** Given passage follows **
Thursday, September 22, 2011

I'm still a woeful slacker when it comes to writing. I just don't have much to say that doesn't revolve around what's going into or coming out of a baby, and that's not fun for anyone to read, even me. Also, I'm not sure I can string together a coherent paragraph if it has to be longer than a Facebook status update today. I'm okay, but Z is teething and, well, if you're a parent I don't have to explain that. If you're not, I couldn't make it make sense if I tried. Here's a little video I made, kinda stringing the timeline together of how we got here. Much love to The Polyphonic Spree, the background music is their song "Section 26: We Crawl" from their album The Fragile Army.

Tuesday, August 09, 2011


I haven't been doing a lot of writing lately. (Duh.) What I have been doing is snapping photos and making little movies, mostly for the grandparents, to keep them updated on what Zoe is up to. Since content beats no content, I'm sharing. Also, if any of you have a recommendation for a good waterbaby instructor in the Dallas/Richardson area, I'd love to hear it. I'm at a stall for teaching Z how to back float. She won't relax and only wants to flip over onto her tummy. Until she gets strong enough to get her face out of the water, that is NOT a survival strategy. I think I need help.
I'm getting reasonably good at using the basic capabilities of iMovie, too. I like the finished product so much better than bare naked video snips!

Thursday, August 04, 2011


Z is getting so ... interesting lately! She is discovering new tricks and capabilities almost every day. The latest thing I kinda blame on her messy eating habits. We have to feed her in nothing but a diaper because she stuffs her thumb in her mouth after every bite. This leads to a large mess on her hand which she gleefully wipes on her feet, her other hand, her belly, her neck, her hair, her ears, and anything else in range. Thus, after every meal, we sit her in the sink and wash her off. Then we carry her over to her changing table to get toweled dry and into a clean diaper. While toweling her off, we play peekaboo to distract her from her usual complaints about being wiped clean. (Girl loves a mess, I tell ya!) So it was with glee we discovered this week that she has been paying attention, and she is now capable of doing the peek-a-boo herself! All we have to do is provide sound effects...

Thursday, July 14, 2011

Letter to Z's First Mother...

Here we are at six months! This time has been special, and rewarding, and sometimes hard, but so full of love. We named our strong girl Zoe Savannah, Zoe for a college mentor of Rose's and Savannah for my great-great-grandmother. Because she was so tiny when she came home with us, we nicknamed her “Little Chicken” at first. It was half-descriptive and half a joke about how Rose had been nicknamed Little Turkey (for being so large) when she was brought home by her parents. After a couple of months, we realized how embarrassing that might be as she got older, so we have switched to more conventional nicknames like Sweet Pea, but I made up a song about a little chicken that goes to the tune of “I'm a Little Teapot” and we still sing that one with her in the car.

She's growing at a wonderful rate, right on average for height and weight and progressing beautifully, according to the doctor. She's been getting all her shots and hasn't been sick at all. She eats well, and just started on solids in the past month. She loves, loves, loves bananas. I think they're her favorite. She scrunches her face up and giggles when she gets them! She also seems to be pretty fond of oatmeal, but nothing makes her as happy as a smashed banana.
** End of Given passage **
** Record extracts follows **
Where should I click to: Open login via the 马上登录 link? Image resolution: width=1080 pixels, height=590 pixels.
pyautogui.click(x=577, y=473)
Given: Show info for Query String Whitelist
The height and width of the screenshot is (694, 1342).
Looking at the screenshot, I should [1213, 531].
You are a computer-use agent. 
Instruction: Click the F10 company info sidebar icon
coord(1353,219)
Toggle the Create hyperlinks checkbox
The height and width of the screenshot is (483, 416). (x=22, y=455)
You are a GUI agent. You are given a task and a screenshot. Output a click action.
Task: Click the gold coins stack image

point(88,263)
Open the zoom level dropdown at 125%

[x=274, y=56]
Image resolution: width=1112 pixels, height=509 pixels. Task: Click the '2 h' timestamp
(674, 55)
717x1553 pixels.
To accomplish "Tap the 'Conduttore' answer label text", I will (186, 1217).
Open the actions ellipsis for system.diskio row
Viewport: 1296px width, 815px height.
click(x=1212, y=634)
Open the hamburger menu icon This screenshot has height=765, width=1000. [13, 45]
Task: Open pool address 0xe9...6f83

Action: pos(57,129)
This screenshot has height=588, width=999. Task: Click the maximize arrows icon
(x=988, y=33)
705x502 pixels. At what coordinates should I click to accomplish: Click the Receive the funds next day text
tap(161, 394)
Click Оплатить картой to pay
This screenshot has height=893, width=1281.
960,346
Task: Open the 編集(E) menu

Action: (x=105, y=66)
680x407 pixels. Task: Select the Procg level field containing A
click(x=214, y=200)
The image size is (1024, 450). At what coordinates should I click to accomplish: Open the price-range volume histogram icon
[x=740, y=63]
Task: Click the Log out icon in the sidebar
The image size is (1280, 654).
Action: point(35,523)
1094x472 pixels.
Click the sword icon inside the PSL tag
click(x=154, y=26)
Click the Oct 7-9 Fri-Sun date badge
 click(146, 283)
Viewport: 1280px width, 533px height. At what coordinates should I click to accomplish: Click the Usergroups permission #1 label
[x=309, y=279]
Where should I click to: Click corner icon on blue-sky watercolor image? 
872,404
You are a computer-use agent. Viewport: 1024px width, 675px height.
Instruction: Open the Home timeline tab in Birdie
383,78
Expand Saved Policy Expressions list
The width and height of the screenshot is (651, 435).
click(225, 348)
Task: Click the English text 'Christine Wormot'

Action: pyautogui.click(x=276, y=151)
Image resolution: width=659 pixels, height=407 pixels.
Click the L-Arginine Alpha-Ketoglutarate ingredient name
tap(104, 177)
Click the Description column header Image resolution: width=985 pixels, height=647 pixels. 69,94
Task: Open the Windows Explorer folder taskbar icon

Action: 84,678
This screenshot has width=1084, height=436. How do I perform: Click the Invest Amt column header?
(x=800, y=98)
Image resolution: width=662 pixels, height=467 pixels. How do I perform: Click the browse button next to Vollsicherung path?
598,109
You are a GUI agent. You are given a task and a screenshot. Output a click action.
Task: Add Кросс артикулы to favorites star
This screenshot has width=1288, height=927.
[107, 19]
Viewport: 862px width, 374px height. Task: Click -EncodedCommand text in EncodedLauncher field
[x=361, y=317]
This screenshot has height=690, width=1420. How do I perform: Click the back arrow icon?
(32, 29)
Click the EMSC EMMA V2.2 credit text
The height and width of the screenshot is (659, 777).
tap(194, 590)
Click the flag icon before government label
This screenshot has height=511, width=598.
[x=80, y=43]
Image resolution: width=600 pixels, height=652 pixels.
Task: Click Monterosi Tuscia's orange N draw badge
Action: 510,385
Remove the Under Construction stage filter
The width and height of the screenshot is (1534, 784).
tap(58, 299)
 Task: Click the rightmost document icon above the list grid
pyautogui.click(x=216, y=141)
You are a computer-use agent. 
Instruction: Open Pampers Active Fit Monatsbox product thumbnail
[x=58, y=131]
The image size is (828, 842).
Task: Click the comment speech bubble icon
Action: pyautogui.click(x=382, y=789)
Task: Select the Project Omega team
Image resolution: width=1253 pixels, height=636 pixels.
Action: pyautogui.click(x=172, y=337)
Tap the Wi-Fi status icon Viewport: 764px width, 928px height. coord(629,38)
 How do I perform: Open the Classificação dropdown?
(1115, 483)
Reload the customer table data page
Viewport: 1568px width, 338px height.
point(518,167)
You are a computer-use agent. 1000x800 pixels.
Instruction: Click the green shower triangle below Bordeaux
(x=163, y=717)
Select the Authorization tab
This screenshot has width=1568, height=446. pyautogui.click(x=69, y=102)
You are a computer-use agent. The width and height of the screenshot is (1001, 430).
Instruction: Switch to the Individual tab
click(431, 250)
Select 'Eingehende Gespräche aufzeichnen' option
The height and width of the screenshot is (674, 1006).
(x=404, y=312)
** End of Record extracts **
**Tasks**.
A: According to the blog posts, who was Zoe's middle name, Savannah, chosen to honor?
B: List every place on her body where the blog posts say Z wipes the mess from her hand after a bite.
C: Continue the blog posts about Zoe, picking up right after the last sentence shown.
The rows above are separate material, unrelated to the blog posts.

**Answers provided**.
A: The writer's great-great-grandmother.

B: Her feet, her other hand, her belly, her neck, her hair, and her ears.

C:
She has been rolling over for a couple of months now, and really enjoys rolling around on a blanket on the floor and playing with her toys. She always likes to come back to one of us and touch base, but then she rolls away again to explore a monkey or a bear. Her favorite new thing is her feet, of course, since she found them she spends about half her day in touch with her toes. Besides that, she really loves looking at and touching faces. I had to stop wearing hoop earrings because she was snagging them with her fingers, and I've had to start wearing my hair back to keep her from tangling her sticky fingers in it all the time. It's been such fun, watching her figure out how to grab and chew on Rose's chin!

She just got two teeth in at the same time, right around 5 ½ months, so we are both gingerly switching her onto teething toys that are NOT our faces or hands. She handled teething very easily and only had a couple days of mild fussiness as the teeth were breaking through. She can already chew on some soft veggies, like steamed carrots and broccoli, and she adores the occasional pizza crust, or any bread with a tough crust that she can gnaw on with her new teeth.

We just took a family trip down to Austin over Memorial Day. We stayed with my sisters and my nieces and my parents, swimming and eating and sucking on popsicles and swimming some more all weekend long! Zoe's cousins just love her. The youngest cousin is almost 4, and she really loves to help with feeding and changing and getting Zoe dressed. The other two are twins, one loves to sing her lullabies at bedtime and the other likes to hold her. My parents are completely in love with her and enjoy all the funny little sounds she makes and her gorgeous smile. My dad calls her Miss Vannie because that is what he called his great-grandmother who she is named for and he likes to carry her draped over his forearm at night when he helps us put her to bed.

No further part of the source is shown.